# Blood pressure regulation by smooth muscle cell ion channels

> **NIH NIH R01** · UNIVERSITY OF TENNESSEE HEALTH SCI CTR · 2020 · $380,000

## Abstract

Systemic blood pressure is regulated by smooth muscle cells (myocytes) of small (resistance-size) arteries and
arterioles. A key regulator of arterial myocyte contractility is membrane potential, which is controlled by plasma
membrane ion channels. Arteries from hypertensive subjects are depolarized, leading to vasoconstriction, but
mechanisms involved in this pathological alteration are unclear. Arterial myocytes express several different
transient receptor potential (TRP) channels, but physiological systemic blood pressure regulation and
involvement of these proteins during hypertension is unclear. This lack of knowledge exists largely because
TRP subfamily expression, regulation and function in myocytes of arteries that control blood pressure is
unclear, there are no specific TRP channel modulators and global TRP channel knockout mice produced
confusing effects on blood pressure.
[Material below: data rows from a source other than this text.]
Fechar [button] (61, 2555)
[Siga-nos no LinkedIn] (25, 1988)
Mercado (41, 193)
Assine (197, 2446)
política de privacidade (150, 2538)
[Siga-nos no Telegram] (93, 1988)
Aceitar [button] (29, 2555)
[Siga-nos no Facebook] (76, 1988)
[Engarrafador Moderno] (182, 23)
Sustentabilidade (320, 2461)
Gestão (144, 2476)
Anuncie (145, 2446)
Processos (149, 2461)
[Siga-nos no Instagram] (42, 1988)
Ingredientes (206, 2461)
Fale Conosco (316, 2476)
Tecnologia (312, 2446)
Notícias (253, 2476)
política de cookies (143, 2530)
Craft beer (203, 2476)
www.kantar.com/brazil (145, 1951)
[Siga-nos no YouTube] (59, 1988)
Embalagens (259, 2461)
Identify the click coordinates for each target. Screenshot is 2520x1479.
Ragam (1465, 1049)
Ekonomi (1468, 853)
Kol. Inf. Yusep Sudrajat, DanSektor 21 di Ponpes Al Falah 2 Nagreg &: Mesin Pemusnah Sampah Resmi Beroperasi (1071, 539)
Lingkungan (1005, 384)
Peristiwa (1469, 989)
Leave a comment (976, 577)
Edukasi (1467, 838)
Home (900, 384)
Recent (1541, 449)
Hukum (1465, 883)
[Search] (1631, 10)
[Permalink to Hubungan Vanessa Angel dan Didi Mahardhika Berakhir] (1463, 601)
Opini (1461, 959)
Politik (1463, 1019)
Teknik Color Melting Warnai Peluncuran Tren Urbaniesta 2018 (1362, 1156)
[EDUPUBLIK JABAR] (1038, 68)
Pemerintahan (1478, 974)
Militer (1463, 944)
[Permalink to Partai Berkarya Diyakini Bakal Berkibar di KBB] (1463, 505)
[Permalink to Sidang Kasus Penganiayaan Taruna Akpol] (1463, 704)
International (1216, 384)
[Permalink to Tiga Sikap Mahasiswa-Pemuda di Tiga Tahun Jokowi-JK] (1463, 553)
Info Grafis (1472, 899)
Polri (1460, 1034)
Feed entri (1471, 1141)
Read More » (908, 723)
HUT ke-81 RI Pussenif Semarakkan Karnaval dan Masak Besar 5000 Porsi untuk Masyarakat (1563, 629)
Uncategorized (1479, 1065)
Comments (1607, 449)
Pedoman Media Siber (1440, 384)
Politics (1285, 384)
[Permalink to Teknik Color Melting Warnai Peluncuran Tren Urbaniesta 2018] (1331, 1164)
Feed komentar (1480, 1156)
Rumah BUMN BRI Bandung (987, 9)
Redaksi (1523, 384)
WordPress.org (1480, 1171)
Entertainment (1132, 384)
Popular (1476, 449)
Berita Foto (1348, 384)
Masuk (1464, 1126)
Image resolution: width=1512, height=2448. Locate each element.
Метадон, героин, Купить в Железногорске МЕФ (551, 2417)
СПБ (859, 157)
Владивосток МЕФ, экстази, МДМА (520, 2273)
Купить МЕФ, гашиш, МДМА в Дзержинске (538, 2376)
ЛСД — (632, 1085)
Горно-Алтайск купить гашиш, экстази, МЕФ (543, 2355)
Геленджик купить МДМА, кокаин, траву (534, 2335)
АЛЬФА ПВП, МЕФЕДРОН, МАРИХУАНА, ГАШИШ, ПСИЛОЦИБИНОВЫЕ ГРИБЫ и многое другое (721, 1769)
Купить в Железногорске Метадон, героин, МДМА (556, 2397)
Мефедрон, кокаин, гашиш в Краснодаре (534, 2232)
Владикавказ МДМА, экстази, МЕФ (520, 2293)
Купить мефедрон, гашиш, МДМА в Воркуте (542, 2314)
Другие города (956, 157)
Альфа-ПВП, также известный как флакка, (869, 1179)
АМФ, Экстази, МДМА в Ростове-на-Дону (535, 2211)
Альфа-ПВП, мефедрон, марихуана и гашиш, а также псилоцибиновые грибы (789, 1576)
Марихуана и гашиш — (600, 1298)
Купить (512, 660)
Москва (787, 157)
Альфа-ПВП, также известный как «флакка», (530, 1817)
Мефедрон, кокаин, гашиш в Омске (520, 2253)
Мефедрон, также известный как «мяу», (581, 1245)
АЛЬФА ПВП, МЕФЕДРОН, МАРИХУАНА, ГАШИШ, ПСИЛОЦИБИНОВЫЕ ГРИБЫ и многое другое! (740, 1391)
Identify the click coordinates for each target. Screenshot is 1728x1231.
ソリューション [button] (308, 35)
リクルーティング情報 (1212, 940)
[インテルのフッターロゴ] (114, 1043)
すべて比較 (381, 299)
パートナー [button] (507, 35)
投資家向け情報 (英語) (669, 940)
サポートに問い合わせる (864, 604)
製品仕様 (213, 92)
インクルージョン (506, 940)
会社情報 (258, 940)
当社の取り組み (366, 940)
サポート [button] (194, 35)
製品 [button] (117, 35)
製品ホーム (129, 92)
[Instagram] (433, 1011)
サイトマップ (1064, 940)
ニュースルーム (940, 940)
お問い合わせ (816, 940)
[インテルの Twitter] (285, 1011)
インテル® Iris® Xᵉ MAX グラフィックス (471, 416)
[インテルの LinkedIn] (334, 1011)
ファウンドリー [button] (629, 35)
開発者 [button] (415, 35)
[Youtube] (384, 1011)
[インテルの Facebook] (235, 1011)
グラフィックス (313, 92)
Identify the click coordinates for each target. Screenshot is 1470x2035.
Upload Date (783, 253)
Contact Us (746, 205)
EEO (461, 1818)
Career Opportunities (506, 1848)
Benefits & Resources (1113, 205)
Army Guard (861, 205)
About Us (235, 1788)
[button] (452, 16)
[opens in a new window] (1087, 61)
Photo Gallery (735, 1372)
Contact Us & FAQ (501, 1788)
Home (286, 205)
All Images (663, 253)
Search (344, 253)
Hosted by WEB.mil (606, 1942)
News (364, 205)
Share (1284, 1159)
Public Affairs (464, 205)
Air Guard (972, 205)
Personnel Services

Arterial myocytes express TRP polycystin 1 (TRPP1) channels, but blood
pressure regulation by these proteins, signaling mechanisms involved and the concept that targeting of these
proteins alleviates hypertension have not been studied. For this proposal, we created the first conditional,
myocyte-specific TRPP1 knockout (TRPP1sm-/-) mice to test these hypotheses. Cellular current (I) generated
by a membrane ion channel population is determined by number (N), open probability (Po) and single channel
current (i), such that I=N.Po.i. Previous studies have primarily examined cell currents (I) generated by TRP
channels in myocytes. In contrast, contributions of N and Po to currents are poorly understood. This
application stems from novel preliminary data suggesting that regulation of myocyte TRPP1 channel surface N
and Po controls arterial contractility and blood pressure, TRPP1 channels are upregulated during hypertension,
and myocyte-specific TRPP1 knockout alleviates hypertension. Three specific aims will be investigated. Aim 1
will examine the hypothesis that myocyte TRPP1 channels control arterial contractility and systemic blood
pressure using novel, inducible, myocyte-specific TRPP1 knockout mice. Aim 2 will investigate the hypothesis
that physiological stimuli regulate both TRPP1 channel surface abundance and open probability in myocytes to
control arterial contractility. Aim 3 will explore the hypothesis that systemic hypertension is associated with an
increase in arterial myocyte TRPP1 channel surface expression that contributes to vasoconstriction and that
myocyte-specific TRPP1 ablation attenuates hypertension. Methods used to test these hypotheses will include
arterial biotinylation, FRET, co-IP, immunofluorescence, patch-clamp electrophysiology, membrane potential
recording, intracellular Ca2+ imaging, arterial myography and blood pressure telemetry. This proposal will
provide significant novel information concerning blood pressure regulation by arterial myocyte TRPP1
channels.

## Key facts

- **NIH application ID:** 9912820
- **Project number:** 5R01HL133256-04
- **Recipient organization:** UNIVERSITY OF TENNESSEE HEALTH SCI CTR
- **Principal Investigator:** Jonathan H Jaggar
- **Activity code:** R01 (R01, R21, SBIR, etc.)
- **Funding institute:** NIH
- **Fiscal year:** 2020
- **Award amount:** $380,000
- **Award type:** 5
- **Project period:** 2017-04-01 → 2023-03-31

## Primary source

NIH RePORTER: https://reporter.nih.gov/project-details/9912820

## Citation

> US National Institutes of Health, RePORTER application 9912820, Blood pressure regulation by smooth muscle cell ion channels (5R01HL133256-04). Retrieved via AI Analytics 2026-05-27 from https://api.ai-analytics.org/grant/nih/9912820. Licensed CC0.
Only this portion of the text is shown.